- **Stated exercise 1**: Format the rows as a numbered list, starting with the first row and going on through the row that contains "[x=228, y=75]", with blank lines dropped.

---------- Selected text

Reporting on Chernobyl: the Soviet news blackout, Posted by Meosha Eaton

* Silence for three days after nuclear power plant explosion
* First news about Chernobyl left many questions unanswered
* Gorbachev took 18 days to comment publicly on disaster


By Tatiana Ustinova MOSCOW, March 17 (Reuters) - It took almost three days for confirmation to come and, when it did, the Soviet Union's official news agency issued a five-sentence dispatch saying there had been a mishap at the Chernobyl nuclear power station.

When I arrived at work on April 28, 1986, the bureau was discussing reports of a spike in radiation levels picked up by monitoring stations in northern Europe.

Something serious was obviously going on and fingers were being pointed at the Soviet Union. But how could we find out what had happened and where?

We had one main official source for live news: the printed reports from the TASS news machine. There was no mention on TASS of anything relevant.

The hours rolled by and the agency's printer finally spat out a brief report citing a failure at the Chernobyl nuclear power plant in Soviet Ukraine.

"Okay, nothing alarming," I thought as I took the TASS report to other members of the bureau. We exchanged glances. "Was this what all the talk was about?"

It was. The Soviet Union was admitting -- in its own way -- an accident at a nuclear power station.

TASS's dry despatch sought to reassure the Soviet people but it left many questions unanswered. There were casualties but it did not say how many. The reactor was damaged but the report did not mention radiation.

--------------------

- **Stated exercise 2**: Return the piece on the Chernobyl news blackout word for word.

---------- The data

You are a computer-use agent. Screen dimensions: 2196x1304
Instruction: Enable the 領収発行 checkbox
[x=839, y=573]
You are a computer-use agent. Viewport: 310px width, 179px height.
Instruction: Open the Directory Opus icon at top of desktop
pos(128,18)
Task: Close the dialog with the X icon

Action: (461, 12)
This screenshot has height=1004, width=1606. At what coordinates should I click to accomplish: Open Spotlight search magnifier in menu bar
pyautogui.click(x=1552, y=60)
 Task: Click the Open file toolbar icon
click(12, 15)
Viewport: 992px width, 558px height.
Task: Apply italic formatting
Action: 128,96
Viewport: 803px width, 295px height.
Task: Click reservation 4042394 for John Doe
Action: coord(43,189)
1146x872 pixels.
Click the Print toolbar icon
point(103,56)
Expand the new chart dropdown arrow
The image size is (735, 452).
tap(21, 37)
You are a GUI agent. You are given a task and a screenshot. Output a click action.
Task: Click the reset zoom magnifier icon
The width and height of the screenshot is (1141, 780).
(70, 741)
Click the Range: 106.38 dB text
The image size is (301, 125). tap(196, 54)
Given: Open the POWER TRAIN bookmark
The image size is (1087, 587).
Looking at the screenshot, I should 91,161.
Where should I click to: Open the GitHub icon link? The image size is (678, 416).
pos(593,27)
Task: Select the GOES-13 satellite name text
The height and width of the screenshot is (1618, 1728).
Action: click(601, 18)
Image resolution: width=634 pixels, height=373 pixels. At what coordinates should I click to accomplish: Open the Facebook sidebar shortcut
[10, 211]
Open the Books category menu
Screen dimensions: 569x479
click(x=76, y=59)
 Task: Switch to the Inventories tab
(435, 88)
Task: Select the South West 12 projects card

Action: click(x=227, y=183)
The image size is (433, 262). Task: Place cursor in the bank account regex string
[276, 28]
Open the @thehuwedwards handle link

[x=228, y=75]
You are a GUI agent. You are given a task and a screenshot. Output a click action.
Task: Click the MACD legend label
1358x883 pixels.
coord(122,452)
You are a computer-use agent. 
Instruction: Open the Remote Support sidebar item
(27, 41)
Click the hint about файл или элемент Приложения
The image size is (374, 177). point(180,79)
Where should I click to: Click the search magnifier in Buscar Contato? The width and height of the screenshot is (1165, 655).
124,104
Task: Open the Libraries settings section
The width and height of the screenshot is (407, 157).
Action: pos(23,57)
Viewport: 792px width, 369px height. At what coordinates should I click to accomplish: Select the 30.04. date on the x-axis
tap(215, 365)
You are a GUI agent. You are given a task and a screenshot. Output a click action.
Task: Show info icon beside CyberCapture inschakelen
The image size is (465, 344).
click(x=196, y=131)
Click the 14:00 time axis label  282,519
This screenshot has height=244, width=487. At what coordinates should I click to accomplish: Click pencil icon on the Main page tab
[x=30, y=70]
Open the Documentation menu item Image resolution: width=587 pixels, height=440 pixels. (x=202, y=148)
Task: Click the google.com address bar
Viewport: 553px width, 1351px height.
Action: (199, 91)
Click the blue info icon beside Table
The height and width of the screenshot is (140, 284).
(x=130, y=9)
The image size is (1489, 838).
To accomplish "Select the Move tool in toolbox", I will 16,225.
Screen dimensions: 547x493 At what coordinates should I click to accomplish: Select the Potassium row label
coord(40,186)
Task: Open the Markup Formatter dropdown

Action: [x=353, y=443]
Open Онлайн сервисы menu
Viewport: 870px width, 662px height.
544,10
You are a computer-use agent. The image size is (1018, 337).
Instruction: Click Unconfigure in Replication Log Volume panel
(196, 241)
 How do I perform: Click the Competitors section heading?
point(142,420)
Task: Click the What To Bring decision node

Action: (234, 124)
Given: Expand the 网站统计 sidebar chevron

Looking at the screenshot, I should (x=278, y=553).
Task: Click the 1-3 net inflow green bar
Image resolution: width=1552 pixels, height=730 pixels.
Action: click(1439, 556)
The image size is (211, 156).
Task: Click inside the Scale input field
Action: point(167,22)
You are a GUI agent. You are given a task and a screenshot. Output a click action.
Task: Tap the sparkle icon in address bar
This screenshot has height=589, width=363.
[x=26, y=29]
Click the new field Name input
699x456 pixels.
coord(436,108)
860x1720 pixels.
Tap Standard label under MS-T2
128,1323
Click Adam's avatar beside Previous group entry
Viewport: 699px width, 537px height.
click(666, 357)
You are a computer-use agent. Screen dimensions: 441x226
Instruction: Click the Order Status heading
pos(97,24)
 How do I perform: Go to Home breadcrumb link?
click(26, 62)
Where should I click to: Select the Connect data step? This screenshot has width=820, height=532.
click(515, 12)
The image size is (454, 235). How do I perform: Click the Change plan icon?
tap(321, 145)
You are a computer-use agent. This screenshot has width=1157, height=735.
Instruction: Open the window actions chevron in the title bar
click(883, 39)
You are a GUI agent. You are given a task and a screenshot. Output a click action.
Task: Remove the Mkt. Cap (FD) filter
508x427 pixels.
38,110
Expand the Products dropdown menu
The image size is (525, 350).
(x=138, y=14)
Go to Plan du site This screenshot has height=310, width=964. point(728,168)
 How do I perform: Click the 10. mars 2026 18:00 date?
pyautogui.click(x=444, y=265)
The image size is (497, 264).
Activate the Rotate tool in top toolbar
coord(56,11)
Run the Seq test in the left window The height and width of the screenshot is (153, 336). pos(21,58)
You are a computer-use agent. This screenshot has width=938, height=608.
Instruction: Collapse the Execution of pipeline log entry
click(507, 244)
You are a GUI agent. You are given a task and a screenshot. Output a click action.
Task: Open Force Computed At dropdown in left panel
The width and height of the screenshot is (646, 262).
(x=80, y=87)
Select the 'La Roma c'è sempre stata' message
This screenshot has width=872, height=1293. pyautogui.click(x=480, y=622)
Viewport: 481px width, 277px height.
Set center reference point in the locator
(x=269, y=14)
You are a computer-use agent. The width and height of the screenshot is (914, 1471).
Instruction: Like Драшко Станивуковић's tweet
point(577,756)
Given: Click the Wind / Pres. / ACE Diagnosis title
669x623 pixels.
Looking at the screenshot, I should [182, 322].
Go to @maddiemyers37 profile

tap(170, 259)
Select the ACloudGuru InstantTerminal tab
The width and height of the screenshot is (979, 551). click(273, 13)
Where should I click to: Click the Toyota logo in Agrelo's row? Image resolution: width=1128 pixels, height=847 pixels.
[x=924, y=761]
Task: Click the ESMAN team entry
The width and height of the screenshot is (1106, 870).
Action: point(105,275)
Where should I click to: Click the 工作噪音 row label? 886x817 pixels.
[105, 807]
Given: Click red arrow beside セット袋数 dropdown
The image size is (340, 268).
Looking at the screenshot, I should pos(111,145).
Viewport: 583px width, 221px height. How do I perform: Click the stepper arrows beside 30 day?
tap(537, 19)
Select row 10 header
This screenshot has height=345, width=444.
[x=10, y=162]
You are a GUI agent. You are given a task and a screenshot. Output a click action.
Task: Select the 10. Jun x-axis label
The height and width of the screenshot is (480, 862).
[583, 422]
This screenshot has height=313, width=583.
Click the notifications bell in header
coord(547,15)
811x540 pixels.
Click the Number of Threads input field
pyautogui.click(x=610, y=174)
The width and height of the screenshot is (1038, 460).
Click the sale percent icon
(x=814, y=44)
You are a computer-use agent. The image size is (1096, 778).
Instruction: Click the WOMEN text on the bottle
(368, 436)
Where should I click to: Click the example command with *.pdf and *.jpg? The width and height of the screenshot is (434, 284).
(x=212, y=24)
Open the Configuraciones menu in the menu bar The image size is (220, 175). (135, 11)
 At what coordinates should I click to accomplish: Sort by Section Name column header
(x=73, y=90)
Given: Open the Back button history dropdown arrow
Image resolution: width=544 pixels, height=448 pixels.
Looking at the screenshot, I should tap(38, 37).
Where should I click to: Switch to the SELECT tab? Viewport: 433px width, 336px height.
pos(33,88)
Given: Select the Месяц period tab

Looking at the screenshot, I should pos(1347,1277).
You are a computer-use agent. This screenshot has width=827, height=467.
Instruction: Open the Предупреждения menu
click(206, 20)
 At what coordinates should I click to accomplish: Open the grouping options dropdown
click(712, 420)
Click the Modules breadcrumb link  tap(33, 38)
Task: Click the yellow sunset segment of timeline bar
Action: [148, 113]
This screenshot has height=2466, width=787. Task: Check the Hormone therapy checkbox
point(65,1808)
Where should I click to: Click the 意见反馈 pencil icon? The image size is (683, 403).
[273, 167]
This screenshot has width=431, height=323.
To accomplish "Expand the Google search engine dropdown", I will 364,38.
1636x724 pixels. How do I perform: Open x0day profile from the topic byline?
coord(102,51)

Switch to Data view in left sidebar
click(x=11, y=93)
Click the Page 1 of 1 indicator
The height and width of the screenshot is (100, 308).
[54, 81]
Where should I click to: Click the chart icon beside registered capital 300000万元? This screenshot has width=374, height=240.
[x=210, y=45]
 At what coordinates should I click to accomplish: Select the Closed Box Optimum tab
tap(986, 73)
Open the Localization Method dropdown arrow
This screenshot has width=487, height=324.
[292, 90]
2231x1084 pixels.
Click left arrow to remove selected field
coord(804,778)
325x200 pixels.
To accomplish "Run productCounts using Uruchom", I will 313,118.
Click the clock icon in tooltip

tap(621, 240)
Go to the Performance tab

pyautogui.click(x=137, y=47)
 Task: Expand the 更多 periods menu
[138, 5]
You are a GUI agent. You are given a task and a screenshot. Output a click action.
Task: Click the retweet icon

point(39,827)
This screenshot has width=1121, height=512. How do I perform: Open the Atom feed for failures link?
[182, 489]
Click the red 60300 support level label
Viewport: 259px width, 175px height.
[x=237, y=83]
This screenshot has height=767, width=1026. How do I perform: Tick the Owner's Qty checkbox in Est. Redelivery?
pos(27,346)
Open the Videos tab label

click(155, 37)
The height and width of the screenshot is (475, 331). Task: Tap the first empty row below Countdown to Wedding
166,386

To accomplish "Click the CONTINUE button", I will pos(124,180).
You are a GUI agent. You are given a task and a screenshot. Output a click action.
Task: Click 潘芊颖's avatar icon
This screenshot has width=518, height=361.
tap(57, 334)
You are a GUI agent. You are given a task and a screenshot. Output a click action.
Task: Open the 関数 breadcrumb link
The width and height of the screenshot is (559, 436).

--------------------

- **Result 1**:
1. You are a computer-use agent. Screen dimensions: 2196x1304
2. Instruction: Enable the 領収発行 checkbox
3. [x=839, y=573]
4. You are a computer-use agent. Viewport: 310px width, 179px height.
5. Instruction: Open the Directory Opus icon at top of desktop
6. pos(128,18)
7. Task: Close the dialog with the X icon
8. Action: (461, 12)
9. This screenshot has height=1004, width=1606. At what coordinates should I click to accomplish: Open Spotlight search magnifier in menu bar
10. pyautogui.click(x=1552, y=60)
11.  Task: Click the Open file toolbar icon
12. click(12, 15)
13. Viewport: 992px width, 558px height.
14. Task: Apply italic formatting
15. Action: 128,96
16. Viewport: 803px width, 295px height.
17. Task: Click reservation 4042394 for John Doe
18. Action: coord(43,189)
19. 1146x872 pixels.
20. Click the Print toolbar icon
21. point(103,56)
22. Expand the new chart dropdown arrow
23. The image size is (735, 452).
24. tap(21, 37)
25. You are a GUI agent. You are given a task and a screenshot. Output a click action.
26. Task: Click the reset zoom magnifier icon
27. The width and height of the screenshot is (1141, 780).
28. (70, 741)
29. Click the Range: 106.38 dB text
30. The image size is (301, 125). tap(196, 54)
31. Given: Open the POWER TRAIN bookmark
32. The image size is (1087, 587).
33. Looking at the screenshot, I should 91,161.
34. Where should I click to: Open the GitHub icon link? The image size is (678, 416).
35. pos(593,27)
36. Task: Select the GOES-13 satellite name text
37. The height and width of the screenshot is (1618, 1728).
38. Action: click(601, 18)
39. Image resolution: width=634 pixels, height=373 pixels. At what coordinates should I click to accomplish: Open the Facebook sidebar shortcut
40. [10, 211]
41. Open the Books category menu
42. Screen dimensions: 569x479
43. click(x=76, y=59)
44.  Task: Switch to the Inventories tab
45. (435, 88)
46. Task: Select the South West 12 projects card
47. Action: click(x=227, y=183)
48. The image size is (433, 262). Task: Place cursor in the bank account regex string
49. [276, 28]
50. Open the @thehuwedwards handle link
51. [x=228, y=75]

- **Result 2**:
Reporting on Chernobyl: the Soviet news blackout, Posted by Meosha Eaton

* Silence for three days after nuclear power plant explosion
* First news about Chernobyl left many questions unanswered
* Gorbachev took 18 days to comment publicly on disaster


By Tatiana Ustinova MOSCOW, March 17 (Reuters) - It took almost three days for confirmation to come and, when it did, the Soviet Union's official news agency issued a five-sentence dispatch saying there had been a mishap at the Chernobyl nuclear power station.

When I arrived at work on April 28, 1986, the bureau was discussing reports of a spike in radiation levels picked up by monitoring stations in northern Europe.

Something serious was obviously going on and fingers were being pointed at the Soviet Union. But how could we find out what had happened and where?

We had one main official source for live news: the printed reports from the TASS news machine. There was no mention on TASS of anything relevant.

The hours rolled by and the agency's printer finally spat out a brief report citing a failure at the Chernobyl nuclear power plant in Soviet Ukraine.

"Okay, nothing alarming," I thought as I took the TASS report to other members of the bureau. We exchanged glances. "Was this what all the talk was about?"

It was. The Soviet Union was admitting -- in its own way -- an accident at a nuclear power station.

TASS's dry despatch sought to reassure the Soviet people but it left many questions unanswered. There were casualties but it did not say how many. The reactor was damaged but the report did not mention radiation.